Copy out every line below that contains the string "pixels". Letter case must match.

-- begin --

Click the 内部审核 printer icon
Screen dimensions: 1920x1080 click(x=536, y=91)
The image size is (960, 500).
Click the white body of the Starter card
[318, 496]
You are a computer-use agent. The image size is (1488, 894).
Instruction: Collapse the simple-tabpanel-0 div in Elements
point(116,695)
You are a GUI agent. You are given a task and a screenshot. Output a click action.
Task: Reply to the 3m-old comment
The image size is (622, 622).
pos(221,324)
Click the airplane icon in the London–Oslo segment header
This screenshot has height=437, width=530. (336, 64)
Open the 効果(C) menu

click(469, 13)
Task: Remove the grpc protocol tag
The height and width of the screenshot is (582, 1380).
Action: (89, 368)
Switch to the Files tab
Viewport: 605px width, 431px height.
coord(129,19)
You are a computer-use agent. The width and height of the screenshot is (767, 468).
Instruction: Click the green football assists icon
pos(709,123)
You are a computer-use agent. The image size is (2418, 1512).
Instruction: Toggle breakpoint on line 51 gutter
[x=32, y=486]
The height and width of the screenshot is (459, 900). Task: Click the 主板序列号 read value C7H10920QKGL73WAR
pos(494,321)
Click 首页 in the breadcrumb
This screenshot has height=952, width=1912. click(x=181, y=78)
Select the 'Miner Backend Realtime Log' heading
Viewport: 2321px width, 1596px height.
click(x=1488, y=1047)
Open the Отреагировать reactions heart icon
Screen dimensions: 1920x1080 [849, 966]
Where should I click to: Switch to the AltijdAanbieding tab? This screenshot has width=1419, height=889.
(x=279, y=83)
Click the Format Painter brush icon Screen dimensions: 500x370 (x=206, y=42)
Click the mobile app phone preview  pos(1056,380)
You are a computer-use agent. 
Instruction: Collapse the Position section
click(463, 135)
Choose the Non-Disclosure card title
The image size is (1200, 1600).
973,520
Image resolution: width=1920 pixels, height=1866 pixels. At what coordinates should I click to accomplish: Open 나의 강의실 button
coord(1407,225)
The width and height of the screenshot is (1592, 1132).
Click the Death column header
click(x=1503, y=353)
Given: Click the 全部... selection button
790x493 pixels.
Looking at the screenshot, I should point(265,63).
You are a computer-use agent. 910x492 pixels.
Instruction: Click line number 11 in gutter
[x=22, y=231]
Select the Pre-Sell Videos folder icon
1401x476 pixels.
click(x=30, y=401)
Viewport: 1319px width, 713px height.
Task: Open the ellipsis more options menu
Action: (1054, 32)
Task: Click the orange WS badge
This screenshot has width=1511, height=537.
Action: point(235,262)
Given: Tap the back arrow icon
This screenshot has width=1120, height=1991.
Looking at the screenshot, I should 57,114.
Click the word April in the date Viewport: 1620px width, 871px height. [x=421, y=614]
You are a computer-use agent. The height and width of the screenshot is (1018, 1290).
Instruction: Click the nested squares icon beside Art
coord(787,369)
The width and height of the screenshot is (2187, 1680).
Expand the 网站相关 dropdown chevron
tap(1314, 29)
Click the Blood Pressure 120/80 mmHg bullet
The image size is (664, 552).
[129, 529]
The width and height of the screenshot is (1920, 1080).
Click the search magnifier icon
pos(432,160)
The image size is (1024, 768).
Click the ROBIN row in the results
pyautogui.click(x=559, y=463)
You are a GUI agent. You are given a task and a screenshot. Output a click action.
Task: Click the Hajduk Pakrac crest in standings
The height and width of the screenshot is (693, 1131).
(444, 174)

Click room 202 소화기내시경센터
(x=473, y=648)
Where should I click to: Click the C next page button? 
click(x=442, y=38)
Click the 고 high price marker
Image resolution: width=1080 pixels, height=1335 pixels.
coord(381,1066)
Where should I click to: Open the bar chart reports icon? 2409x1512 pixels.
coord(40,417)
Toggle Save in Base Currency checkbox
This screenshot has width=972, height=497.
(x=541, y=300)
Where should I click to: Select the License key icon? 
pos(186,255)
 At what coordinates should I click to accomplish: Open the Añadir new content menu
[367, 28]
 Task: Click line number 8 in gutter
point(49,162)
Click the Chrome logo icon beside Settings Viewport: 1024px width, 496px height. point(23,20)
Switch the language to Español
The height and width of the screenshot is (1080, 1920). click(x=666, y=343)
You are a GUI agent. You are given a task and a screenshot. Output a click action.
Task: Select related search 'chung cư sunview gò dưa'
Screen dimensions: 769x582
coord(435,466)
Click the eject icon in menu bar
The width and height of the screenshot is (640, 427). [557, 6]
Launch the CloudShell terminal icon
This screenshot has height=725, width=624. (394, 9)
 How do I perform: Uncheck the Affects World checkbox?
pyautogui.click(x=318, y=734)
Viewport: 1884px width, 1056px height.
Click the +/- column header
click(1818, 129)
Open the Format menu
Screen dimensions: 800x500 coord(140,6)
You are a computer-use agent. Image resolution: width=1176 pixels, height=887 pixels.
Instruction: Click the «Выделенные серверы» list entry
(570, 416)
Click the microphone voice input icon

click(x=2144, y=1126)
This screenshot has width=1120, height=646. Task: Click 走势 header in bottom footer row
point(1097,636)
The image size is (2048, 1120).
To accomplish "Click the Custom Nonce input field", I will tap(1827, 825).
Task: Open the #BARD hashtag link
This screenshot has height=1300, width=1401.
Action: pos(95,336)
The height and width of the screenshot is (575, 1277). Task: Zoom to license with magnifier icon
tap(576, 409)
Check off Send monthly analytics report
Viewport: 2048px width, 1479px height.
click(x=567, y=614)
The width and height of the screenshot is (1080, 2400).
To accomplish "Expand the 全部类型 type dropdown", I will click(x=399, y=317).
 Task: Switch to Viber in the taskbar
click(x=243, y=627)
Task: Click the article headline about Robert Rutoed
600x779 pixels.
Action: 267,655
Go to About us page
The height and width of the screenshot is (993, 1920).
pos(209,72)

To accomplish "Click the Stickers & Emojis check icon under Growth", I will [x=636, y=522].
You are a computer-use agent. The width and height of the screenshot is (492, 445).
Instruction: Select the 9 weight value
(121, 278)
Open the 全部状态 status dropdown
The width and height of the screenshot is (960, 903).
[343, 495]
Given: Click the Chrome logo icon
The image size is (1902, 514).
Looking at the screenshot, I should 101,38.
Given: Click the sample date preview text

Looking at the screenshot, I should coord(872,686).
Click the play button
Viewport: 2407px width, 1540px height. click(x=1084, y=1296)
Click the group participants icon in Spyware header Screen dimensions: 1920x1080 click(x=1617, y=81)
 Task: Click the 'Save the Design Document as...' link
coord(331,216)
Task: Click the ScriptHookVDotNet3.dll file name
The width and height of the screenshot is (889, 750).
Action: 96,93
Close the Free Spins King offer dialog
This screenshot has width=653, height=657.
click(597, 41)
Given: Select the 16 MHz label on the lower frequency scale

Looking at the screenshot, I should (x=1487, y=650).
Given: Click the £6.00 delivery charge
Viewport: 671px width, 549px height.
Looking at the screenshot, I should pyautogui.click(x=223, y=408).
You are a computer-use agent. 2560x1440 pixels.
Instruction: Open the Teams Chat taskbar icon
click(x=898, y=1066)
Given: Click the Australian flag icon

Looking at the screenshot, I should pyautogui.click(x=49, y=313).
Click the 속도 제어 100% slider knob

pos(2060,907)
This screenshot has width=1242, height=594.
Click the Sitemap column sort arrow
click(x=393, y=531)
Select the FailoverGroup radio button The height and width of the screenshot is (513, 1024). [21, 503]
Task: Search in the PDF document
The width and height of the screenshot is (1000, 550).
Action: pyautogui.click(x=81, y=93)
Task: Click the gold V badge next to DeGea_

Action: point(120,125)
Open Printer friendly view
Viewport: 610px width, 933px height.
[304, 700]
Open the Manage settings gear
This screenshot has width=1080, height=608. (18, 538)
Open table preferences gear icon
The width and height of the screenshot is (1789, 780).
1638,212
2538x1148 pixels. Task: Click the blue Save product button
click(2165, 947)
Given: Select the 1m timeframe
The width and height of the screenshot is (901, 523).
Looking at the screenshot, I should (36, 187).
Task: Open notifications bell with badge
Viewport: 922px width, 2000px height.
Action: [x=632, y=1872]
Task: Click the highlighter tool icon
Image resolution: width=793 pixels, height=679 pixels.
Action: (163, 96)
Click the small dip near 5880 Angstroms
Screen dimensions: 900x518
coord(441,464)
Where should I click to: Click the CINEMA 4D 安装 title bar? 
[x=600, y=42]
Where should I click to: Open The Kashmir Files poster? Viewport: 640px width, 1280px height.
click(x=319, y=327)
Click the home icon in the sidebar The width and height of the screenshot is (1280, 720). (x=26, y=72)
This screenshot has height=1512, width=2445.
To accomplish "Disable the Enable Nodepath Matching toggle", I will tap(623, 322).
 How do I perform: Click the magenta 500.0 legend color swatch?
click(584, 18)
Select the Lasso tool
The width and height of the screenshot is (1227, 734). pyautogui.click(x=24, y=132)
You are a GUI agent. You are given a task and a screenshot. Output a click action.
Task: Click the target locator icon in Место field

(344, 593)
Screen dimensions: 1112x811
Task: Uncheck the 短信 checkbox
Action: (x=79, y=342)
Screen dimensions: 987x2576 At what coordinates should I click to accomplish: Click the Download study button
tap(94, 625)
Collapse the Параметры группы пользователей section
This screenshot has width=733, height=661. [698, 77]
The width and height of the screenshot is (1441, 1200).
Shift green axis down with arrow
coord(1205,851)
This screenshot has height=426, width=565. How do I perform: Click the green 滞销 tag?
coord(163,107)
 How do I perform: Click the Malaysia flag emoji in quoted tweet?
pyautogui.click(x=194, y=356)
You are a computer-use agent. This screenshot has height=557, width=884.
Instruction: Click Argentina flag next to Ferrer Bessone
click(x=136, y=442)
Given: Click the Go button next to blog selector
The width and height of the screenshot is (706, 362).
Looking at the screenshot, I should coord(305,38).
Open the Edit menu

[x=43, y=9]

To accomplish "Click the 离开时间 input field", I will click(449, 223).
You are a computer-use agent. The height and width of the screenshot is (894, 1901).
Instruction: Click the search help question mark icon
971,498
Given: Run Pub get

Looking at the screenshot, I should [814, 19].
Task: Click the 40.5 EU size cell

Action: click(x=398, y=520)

-- end --

§ **Completed task**:
Image resolution: width=1920 pixels, height=1866 pixels. At what coordinates should I click to accomplish: Open 나의 강의실 button
790x493 pixels.
You are a computer-use agent. 910x492 pixels.
1401x476 pixels.
Image resolution: width=1080 pixels, height=1335 pixels.
Where should I click to: Open the bar chart reports icon? 2409x1512 pixels.
You are a computer-use agent. Image resolution: width=1176 pixels, height=887 pixels.
600x779 pixels.
You are a computer-use agent. 2560x1440 pixels.
2538x1148 pixels. Task: Click the blue Save product button
Image resolution: width=793 pixels, height=679 pixels.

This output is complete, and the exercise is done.